╭─ Provided information

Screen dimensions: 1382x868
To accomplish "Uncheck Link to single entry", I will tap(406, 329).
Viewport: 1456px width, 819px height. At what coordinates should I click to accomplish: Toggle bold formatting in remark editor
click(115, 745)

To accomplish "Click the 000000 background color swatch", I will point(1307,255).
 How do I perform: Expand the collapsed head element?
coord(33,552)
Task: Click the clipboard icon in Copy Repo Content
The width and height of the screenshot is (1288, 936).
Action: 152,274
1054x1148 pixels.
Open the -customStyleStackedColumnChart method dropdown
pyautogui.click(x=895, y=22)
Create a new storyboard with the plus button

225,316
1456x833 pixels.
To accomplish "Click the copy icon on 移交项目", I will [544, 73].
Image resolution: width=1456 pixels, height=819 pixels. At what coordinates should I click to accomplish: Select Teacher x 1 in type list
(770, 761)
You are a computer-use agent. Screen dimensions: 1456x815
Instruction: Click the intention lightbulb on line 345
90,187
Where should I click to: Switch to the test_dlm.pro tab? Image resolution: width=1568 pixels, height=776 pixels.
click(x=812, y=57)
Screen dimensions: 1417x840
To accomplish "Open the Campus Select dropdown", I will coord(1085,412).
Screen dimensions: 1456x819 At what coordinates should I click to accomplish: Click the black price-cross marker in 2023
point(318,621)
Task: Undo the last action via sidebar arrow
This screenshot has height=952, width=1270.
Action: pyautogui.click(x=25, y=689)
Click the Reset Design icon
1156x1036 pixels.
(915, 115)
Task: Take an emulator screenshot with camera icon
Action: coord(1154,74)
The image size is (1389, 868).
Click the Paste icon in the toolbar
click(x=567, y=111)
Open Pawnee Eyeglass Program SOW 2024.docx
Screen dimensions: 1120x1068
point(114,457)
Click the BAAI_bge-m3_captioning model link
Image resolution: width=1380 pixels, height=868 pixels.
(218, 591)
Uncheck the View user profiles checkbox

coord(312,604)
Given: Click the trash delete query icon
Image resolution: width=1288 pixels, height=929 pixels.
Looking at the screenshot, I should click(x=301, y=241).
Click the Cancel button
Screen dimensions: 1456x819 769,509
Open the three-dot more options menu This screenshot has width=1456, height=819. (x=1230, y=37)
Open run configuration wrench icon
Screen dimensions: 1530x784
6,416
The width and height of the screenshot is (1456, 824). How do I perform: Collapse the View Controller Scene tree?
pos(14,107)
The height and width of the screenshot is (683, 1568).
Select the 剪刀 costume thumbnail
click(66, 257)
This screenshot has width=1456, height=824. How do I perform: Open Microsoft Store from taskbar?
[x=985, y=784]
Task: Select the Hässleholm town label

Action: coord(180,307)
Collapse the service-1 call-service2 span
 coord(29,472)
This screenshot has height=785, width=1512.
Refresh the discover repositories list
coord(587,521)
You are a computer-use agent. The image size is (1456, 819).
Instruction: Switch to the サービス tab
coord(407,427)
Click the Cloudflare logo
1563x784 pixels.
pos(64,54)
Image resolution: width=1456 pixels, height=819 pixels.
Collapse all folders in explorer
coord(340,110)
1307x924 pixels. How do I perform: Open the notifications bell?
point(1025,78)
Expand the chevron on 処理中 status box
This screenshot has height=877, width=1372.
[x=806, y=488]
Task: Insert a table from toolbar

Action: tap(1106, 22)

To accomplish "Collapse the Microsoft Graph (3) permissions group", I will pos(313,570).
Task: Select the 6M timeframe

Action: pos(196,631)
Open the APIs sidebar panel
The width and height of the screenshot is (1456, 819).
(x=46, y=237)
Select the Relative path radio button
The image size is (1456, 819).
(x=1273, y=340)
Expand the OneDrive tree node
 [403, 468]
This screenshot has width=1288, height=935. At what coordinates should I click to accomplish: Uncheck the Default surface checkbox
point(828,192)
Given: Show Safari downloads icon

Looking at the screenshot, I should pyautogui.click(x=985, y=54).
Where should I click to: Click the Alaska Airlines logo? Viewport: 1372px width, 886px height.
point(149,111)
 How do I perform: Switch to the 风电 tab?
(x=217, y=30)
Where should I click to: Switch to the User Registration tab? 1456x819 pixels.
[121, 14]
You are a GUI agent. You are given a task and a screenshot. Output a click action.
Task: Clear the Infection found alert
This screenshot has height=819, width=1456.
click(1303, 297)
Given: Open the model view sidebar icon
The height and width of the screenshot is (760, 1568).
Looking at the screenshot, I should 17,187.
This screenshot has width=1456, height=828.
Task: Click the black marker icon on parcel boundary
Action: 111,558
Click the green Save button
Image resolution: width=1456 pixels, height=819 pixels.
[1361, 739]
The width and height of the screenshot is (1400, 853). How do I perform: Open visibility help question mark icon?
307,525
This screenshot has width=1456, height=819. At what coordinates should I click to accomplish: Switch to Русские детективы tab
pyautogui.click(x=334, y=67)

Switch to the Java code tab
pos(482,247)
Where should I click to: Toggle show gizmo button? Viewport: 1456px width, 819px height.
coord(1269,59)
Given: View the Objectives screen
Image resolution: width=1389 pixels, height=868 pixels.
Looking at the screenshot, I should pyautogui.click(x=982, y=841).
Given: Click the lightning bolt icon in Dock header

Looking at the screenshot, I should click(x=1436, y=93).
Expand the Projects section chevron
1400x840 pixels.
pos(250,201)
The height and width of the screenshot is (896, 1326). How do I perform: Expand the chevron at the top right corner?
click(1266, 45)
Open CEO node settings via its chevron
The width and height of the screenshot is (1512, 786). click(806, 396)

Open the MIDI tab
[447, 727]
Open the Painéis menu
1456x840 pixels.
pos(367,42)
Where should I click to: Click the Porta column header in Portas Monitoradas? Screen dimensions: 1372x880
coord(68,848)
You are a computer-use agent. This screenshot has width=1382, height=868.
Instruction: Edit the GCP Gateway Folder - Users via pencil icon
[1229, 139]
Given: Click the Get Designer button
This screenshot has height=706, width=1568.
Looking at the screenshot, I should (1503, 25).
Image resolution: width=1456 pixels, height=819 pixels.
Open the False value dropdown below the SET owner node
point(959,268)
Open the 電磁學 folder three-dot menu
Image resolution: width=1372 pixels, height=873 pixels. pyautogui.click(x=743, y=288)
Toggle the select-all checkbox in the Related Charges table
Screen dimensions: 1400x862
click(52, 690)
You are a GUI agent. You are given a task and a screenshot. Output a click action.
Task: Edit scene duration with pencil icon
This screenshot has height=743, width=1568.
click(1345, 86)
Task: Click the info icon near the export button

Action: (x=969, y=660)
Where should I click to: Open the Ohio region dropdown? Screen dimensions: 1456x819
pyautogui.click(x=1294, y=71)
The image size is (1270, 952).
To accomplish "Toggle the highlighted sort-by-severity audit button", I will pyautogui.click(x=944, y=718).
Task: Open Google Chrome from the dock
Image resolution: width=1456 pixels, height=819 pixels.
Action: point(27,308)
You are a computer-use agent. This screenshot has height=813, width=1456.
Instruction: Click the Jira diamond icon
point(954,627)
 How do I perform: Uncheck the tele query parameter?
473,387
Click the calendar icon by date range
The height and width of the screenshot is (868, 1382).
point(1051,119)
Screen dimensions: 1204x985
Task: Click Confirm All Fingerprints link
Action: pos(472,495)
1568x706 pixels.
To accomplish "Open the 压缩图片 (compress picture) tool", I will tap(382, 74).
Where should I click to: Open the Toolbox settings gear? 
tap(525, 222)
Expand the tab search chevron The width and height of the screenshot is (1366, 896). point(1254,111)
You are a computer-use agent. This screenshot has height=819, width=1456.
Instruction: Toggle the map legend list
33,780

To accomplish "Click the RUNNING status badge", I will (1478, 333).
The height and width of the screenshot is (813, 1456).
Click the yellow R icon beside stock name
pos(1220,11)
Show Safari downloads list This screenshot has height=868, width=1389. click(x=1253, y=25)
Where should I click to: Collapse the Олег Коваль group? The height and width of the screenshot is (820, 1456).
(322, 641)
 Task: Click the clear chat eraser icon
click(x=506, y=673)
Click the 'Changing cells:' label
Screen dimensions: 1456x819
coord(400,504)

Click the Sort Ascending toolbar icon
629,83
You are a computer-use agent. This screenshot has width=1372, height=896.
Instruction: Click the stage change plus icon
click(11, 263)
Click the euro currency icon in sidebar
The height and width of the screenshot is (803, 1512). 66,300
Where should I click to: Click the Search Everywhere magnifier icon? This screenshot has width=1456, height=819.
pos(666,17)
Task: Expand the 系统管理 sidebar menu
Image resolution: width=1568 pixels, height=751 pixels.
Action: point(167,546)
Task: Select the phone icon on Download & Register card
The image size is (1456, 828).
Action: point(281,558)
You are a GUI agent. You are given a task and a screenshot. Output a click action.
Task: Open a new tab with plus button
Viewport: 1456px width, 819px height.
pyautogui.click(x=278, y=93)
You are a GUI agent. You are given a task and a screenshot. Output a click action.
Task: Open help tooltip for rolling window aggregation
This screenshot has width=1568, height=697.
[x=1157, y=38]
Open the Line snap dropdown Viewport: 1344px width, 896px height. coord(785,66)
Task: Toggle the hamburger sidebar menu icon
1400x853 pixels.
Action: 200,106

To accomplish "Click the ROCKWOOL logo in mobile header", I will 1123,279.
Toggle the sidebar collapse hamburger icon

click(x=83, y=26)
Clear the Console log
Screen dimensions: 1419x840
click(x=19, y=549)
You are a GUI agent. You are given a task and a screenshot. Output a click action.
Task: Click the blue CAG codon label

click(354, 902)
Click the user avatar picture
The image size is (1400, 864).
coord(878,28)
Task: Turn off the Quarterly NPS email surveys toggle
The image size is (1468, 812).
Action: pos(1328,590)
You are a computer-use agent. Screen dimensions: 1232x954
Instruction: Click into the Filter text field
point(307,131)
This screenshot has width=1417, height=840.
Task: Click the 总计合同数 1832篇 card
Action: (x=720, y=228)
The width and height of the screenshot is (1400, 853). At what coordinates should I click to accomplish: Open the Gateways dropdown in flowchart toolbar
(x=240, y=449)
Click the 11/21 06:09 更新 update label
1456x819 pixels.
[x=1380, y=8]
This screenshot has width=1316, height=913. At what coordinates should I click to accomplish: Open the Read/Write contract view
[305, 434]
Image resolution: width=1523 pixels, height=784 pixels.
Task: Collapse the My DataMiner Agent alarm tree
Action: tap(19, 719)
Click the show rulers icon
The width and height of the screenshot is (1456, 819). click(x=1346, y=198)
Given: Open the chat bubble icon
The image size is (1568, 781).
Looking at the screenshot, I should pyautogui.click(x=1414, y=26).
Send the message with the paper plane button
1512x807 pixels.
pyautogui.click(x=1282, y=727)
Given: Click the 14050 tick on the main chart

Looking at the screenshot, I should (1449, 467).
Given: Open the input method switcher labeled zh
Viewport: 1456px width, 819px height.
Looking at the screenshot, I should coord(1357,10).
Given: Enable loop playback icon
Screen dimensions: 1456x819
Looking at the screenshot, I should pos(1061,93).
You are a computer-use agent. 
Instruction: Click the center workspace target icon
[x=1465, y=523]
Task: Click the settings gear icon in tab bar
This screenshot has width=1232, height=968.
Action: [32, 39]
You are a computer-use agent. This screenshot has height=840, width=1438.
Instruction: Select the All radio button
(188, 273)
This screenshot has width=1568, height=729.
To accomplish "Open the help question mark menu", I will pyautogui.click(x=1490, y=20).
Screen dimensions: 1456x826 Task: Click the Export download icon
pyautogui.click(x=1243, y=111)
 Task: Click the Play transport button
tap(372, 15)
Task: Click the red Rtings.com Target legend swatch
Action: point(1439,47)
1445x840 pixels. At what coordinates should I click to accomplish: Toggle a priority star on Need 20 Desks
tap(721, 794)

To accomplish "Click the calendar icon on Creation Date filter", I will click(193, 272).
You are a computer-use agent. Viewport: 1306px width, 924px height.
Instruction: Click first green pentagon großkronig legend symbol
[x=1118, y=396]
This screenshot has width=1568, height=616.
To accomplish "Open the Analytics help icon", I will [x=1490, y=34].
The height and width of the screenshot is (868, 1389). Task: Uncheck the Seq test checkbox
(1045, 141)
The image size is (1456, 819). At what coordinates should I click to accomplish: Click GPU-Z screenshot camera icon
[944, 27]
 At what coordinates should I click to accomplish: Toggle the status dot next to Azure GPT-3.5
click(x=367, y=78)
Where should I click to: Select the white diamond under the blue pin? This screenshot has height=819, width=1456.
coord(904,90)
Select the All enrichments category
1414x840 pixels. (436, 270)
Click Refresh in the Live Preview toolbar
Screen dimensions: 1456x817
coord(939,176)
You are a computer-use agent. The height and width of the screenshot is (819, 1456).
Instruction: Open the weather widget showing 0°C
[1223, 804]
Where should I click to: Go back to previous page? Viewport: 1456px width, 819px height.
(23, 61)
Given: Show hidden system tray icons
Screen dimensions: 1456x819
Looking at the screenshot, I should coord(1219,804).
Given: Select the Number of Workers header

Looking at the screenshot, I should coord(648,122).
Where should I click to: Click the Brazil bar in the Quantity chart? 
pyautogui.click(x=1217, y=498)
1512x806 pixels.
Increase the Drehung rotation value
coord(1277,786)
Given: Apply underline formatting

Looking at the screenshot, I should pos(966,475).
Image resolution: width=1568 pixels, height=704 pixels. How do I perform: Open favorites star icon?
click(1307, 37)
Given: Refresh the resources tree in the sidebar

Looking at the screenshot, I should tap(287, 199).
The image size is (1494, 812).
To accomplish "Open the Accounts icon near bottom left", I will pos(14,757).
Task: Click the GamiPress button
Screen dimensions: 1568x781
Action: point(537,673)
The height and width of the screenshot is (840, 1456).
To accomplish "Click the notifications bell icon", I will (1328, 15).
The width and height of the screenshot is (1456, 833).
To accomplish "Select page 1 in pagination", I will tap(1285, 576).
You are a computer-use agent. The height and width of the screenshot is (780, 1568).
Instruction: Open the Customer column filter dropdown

╰─

▶ _To do_
Reproduce exactly the section above that begins at the line containing "This screenshot has width=1316, height=913." and ends at the line containing "Given: Open the chat bubble icon", leaving out all other lines.

▶ _Response_
This screenshot has width=1316, height=913. At what coordinates should I click to accomplish: Open the Read/Write contract view
[305, 434]
Image resolution: width=1523 pixels, height=784 pixels.
Task: Collapse the My DataMiner Agent alarm tree
Action: tap(19, 719)
Click the show rulers icon
The width and height of the screenshot is (1456, 819). click(x=1346, y=198)
Given: Open the chat bubble icon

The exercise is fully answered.